That makes a big difference.

The large red and lavender area in the southeast part of the DRECP's turf still shows: that's right atop the Bradshaw Trail in Riverside and Imperial counties. The olive drab splotch adjacent to it is the U.S. Navy's Chocolate Mountain Aerial Gunnery Range, and the military has expressed strong concerns about wind development in areas where it conducts flight exercises.

The Mojave National Preserve sits atop most of the good wind area north of the one along the Bradshaw Trail, with only the Castle Mountains Exclusion -- the pocket of red between the Preserve and the state line -- and a little bit of red in Mountain Pass still showing.

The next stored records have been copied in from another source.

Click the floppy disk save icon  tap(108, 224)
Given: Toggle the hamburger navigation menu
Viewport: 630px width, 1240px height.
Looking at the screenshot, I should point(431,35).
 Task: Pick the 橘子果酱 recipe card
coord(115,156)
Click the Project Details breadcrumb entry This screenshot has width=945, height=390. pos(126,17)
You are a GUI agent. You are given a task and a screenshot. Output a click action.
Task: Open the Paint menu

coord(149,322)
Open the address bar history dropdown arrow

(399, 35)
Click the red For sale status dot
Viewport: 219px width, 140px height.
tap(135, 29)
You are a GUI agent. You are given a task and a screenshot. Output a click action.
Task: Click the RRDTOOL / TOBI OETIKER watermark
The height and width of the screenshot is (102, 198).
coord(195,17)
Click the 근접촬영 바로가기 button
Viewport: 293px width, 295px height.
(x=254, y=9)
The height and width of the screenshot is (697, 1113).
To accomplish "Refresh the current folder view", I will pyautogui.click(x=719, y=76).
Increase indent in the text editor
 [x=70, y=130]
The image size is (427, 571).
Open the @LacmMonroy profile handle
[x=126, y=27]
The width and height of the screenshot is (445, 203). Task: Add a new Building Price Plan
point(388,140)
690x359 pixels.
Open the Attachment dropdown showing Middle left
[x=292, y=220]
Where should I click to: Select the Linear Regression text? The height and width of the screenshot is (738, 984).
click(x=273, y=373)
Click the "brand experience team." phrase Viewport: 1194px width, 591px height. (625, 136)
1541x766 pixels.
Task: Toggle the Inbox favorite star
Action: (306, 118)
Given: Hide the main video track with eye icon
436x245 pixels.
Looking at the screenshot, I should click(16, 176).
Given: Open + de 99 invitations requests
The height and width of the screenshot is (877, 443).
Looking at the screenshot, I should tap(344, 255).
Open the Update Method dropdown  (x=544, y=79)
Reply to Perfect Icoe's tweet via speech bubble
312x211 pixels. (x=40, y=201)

There was an area of red showing north of the Salton Sea astride the Riverside-San Bernardino county line, and in the mountains to the south and east: that area of red is almost entirely within Joshua Tree National Park.

The khaki splotch between Joshua Tree and the Mojave Preserve is the Marine Corps Air Ground Combat Center Twentynine Palms, which sits on a few more red spots, and the U.S. Army's Fort Irwin covers up a few of the smaller wind resource areas north of Barstow.

In the north, the China Lake Naval Weapons Station and sprawling Death Valley National Park have covered up a few more little red wind resource areas.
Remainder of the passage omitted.